David Dunkle
2010-Jan-28 23:38 UTC
[LLVMdev] function inlining of llvm-gcc versus gcc, and llvm-g++ versus g++?
Does llvm-gcc do more, less, or the same amount of function inlining as gcc? What about llvm-g++ and g++? I am specifically interested in inlining that occurs when I run with the --emit-llvm command line flag like this: llvm-gcc -c --emit-llvm foo.c thus generating bitcode. That is, I am not interested at this moment in what happens when I run the opt or llc tools on the bit code after its omitted, I am just focusing on the inlining that has occurred up until the point that the bitcode is emitted.
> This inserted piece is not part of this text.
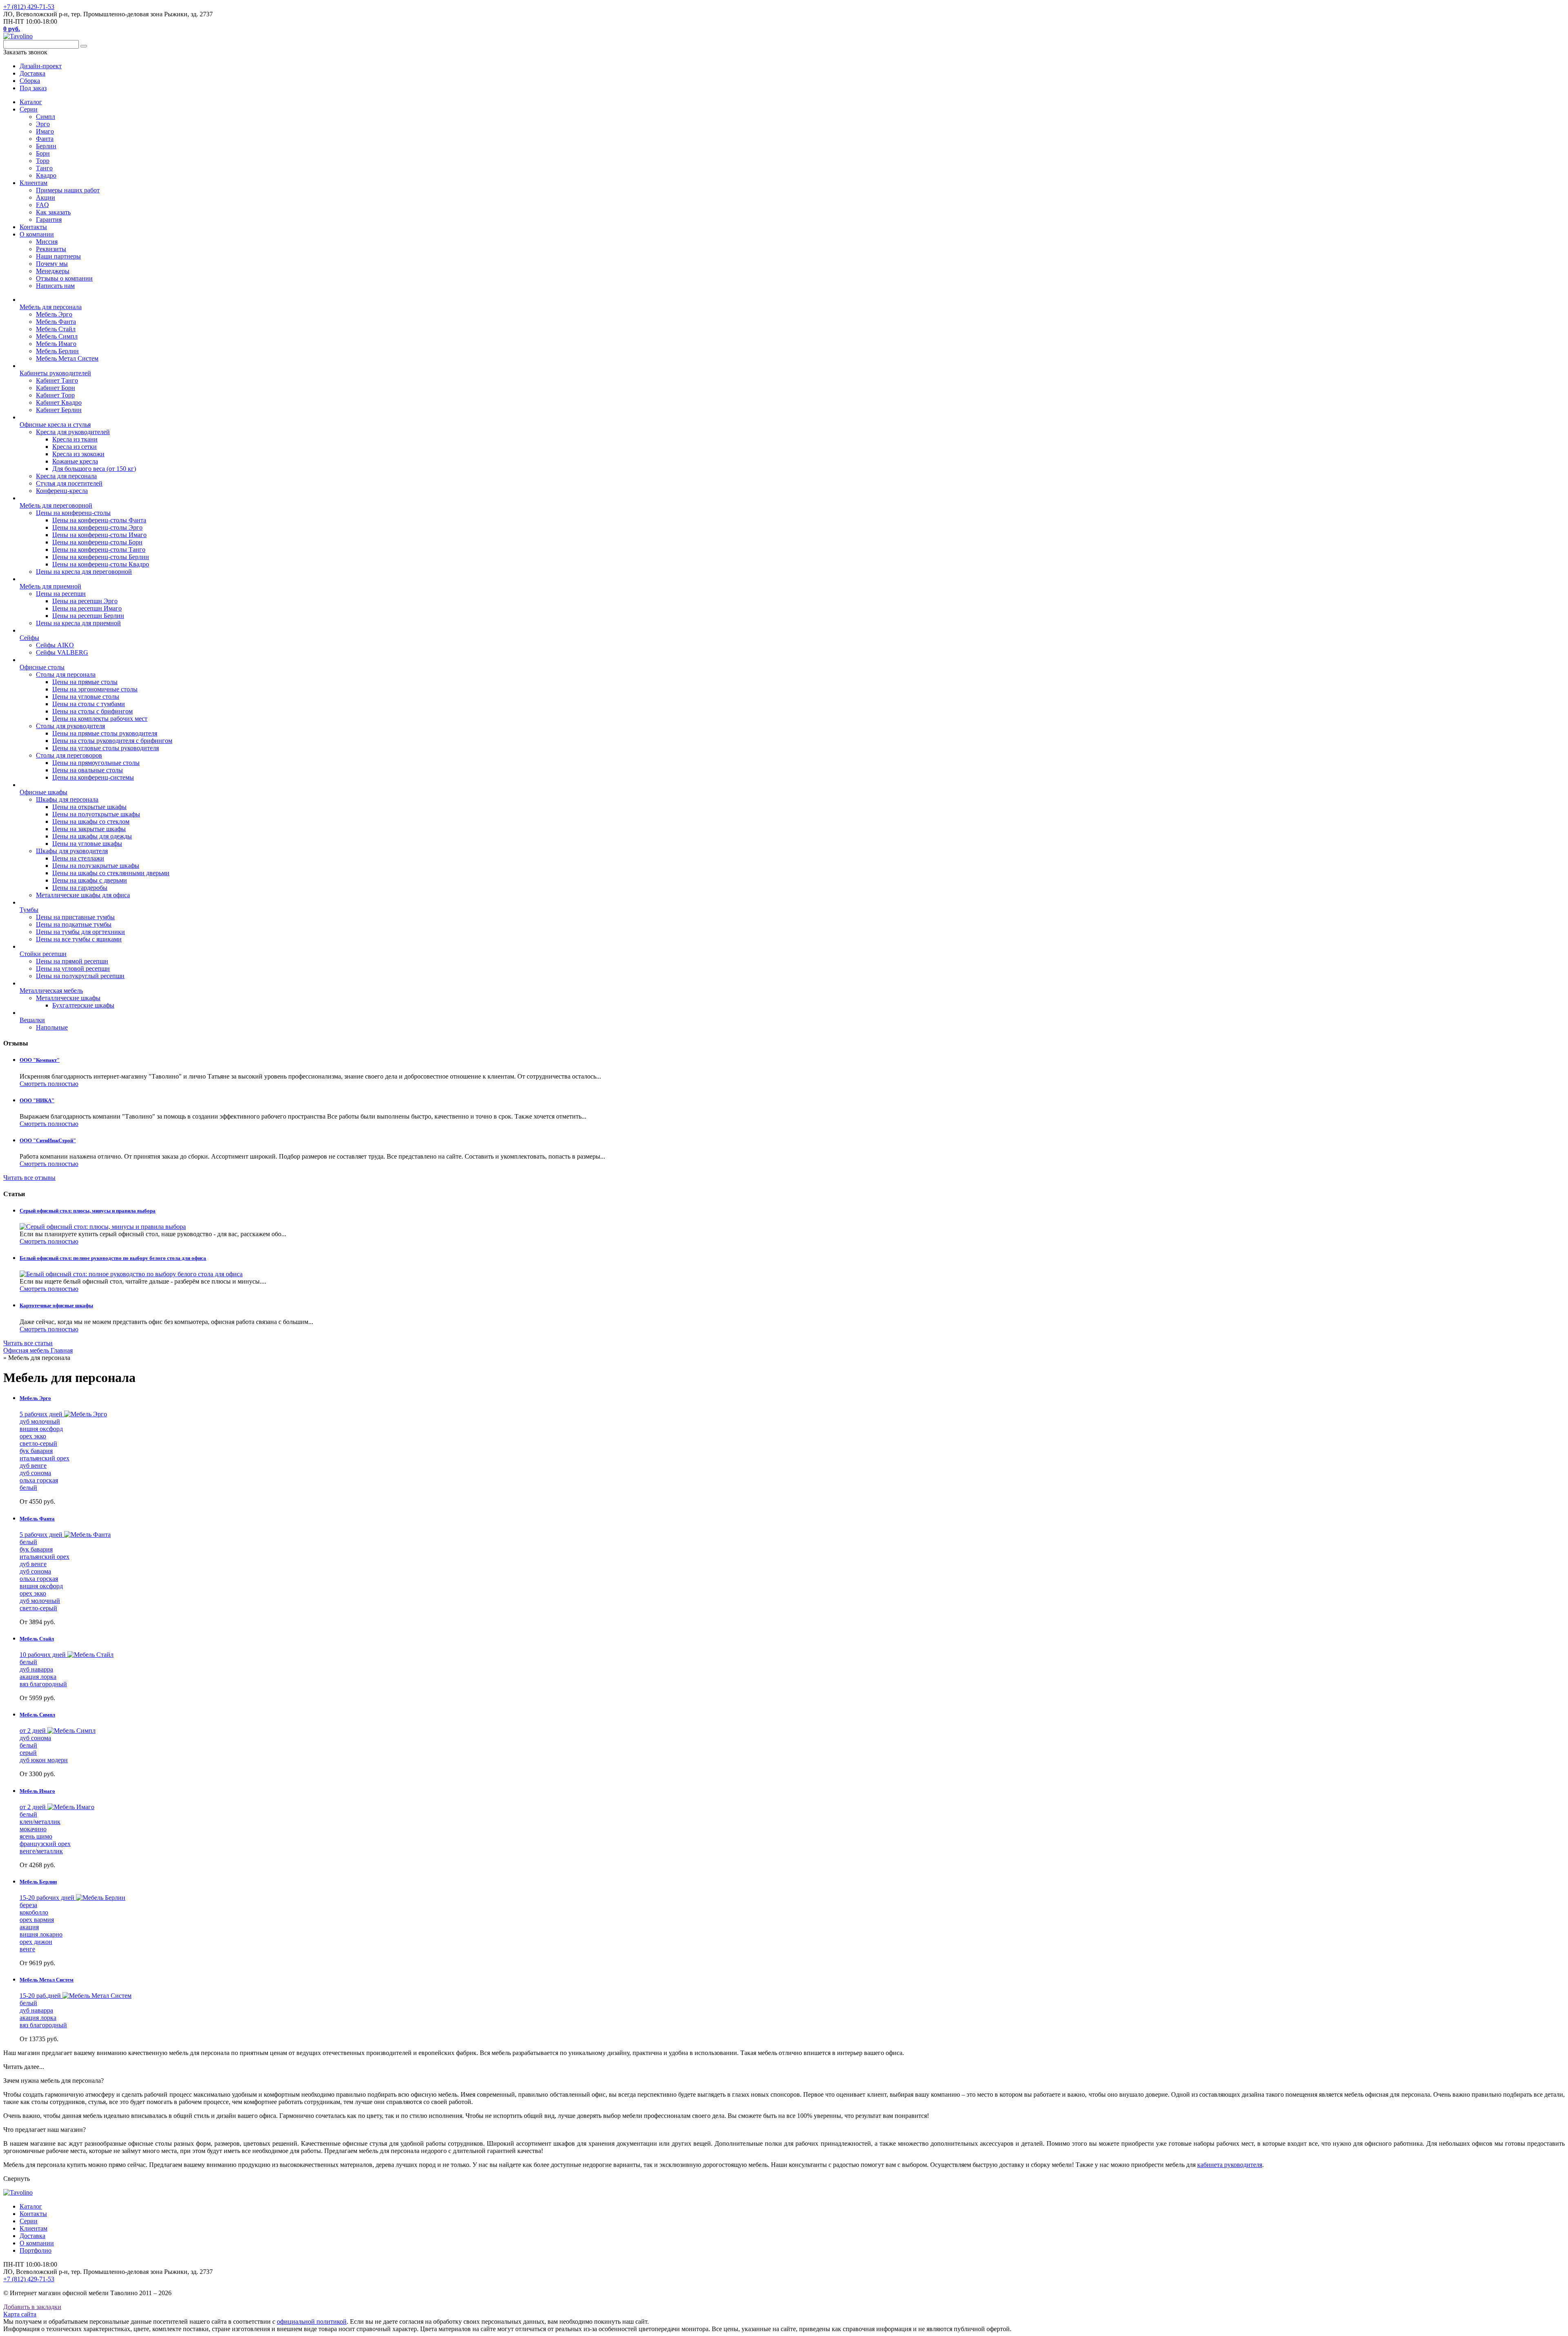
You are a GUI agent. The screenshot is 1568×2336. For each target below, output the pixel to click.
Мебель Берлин (57, 351)
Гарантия (49, 219)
I am trying to find this information about using the tools themselves, but it would be great if there is a known answer so I can cut short the process. thanks, -David -------------- next part -------------- An HTML attachment was scrubbed... URL: <http://lists.llvm.org/pipermail/llvm-dev/attachments/20100128/65c71b77/attachment.html>
Duncan Sands
2010-Jan-29 08:35 UTC
[LLVMdev] function inlining of llvm-gcc versus gcc, and llvm-g++ versus g++?
Hi David,> Does llvm-gcc do more, less, or the same amount of function inlining as > gcc? What about llvm-g++ and g++?this is a hard question to answer, since it depends hugely on what the code being compiled is and what versions of gcc and LLVM you are using. The gcc developers work actively on the inliner, and it has changed hugely between (say) gcc-4.2 and the latest version of gcc. The changes to the LLVM inliner between versions have been less dramatic, but nonetheless significant. My understanding is that typically the latest llvm-gcc inlines less than gcc-4.2; I don't know how it compares to gcc-4.5. I suggest you experiment yourself.> I am specifically interested in inlining that occurs when I run with the > --emit-llvm command line flag like this: > > llvm-gcc -c --emit-llvm foo.cNo inlining occurs when you run like that because you didn't specify an optimization level. If you want the maximum amount of inlining try adding -O3 to the command line. You will also get some inlining at lower optimization levels (including -Os).> thus generating bitcode. That is, I am not interested at this moment in > what happens when I run the opt or llc tools > on the bit code after its omitted, I am just focusing on the inlining > that has occurred up until the point that the bitcode > is emitted.It used to be that if you specified (eg) -O2 then the gcc parts of llvm-gcc would do some inlining before the gcc -> llvm conversion kicked in. I'm pretty sure this was already no longer the case in llvm-gcc from the LLVM 2.6 release, i.e. all inlining is now done by the LLVM optimizers. You can do this: llvm-gcc -c --emit-llvm foo.c -O3 -mllvm -disable-llvm-optzns to see the bitcode without LLVM optimizations, and llvm-gcc -c --emit-llvm foo.c -O3 to see it with optimization. Ciao, Duncan.